## Written problem
List every line in the rows below that contains the word "size".

* BEGIN Input data *

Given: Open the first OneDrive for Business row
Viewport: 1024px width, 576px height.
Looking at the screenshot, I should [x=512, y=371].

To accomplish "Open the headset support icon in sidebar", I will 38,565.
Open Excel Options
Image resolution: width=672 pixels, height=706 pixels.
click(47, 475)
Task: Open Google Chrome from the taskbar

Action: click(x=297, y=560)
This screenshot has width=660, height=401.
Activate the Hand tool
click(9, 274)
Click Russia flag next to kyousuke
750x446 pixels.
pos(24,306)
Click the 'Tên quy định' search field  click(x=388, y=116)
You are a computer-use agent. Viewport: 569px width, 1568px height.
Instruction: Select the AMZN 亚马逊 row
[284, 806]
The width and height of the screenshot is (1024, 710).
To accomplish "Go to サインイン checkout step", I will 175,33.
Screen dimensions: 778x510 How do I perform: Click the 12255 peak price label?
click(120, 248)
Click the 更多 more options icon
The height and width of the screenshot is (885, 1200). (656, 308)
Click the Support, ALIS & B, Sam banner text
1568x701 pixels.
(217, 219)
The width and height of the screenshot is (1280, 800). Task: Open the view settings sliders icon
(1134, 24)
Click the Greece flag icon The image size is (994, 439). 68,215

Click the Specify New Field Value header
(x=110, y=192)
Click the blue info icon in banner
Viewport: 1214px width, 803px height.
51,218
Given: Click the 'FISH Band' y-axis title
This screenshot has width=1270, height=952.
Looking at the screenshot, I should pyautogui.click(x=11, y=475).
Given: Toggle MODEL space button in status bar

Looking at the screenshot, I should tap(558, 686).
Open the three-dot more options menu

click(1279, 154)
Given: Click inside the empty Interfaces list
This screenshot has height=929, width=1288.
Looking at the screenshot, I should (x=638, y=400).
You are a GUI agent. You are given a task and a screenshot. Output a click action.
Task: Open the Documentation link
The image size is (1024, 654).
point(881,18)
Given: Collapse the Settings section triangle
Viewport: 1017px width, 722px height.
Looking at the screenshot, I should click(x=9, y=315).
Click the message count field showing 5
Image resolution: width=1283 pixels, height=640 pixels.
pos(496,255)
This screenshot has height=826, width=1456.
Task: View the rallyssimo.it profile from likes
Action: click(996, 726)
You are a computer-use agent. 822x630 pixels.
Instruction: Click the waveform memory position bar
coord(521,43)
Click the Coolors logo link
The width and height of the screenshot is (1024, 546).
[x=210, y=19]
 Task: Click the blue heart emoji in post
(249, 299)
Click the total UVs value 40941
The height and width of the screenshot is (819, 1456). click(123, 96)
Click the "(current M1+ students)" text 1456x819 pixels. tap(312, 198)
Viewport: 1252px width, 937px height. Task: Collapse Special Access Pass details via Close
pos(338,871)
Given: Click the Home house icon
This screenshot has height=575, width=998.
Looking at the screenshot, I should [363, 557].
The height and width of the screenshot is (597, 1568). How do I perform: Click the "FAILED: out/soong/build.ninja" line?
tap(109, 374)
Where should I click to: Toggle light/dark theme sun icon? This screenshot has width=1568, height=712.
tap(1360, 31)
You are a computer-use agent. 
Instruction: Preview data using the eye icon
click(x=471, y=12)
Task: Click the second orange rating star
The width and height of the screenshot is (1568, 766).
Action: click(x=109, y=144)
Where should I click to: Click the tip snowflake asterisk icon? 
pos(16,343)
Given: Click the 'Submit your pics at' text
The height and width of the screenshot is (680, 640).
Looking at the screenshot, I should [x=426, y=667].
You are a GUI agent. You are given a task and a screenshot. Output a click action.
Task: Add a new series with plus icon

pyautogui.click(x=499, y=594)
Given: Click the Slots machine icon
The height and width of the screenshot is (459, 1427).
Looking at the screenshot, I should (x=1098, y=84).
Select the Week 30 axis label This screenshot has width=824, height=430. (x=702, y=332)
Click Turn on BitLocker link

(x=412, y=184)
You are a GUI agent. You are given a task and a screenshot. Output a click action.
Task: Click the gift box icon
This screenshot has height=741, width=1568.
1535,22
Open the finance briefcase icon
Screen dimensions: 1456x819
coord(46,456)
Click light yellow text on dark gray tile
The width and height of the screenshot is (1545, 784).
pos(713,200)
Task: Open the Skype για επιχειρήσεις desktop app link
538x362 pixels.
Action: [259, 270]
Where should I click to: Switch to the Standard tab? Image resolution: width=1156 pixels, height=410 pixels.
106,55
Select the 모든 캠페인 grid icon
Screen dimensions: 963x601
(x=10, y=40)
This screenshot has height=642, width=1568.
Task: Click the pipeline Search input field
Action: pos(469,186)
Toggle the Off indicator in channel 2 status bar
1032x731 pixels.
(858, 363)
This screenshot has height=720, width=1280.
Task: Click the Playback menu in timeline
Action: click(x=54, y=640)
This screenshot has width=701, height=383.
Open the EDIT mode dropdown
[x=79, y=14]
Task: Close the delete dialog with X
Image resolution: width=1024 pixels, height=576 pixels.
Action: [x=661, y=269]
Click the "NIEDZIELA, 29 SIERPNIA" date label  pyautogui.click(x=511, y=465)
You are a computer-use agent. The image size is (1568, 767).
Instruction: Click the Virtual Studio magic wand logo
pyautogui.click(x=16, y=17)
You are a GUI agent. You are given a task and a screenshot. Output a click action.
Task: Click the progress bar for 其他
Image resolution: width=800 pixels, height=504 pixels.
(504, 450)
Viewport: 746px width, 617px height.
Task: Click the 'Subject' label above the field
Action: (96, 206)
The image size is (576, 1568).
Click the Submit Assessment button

* END Input data *

## Result
Click the Greece flag icon The image size is (994, 439). 68,215
The image size is (1024, 654).
You are a computer-use agent. The image size is (1568, 767).
The image size is (576, 1568).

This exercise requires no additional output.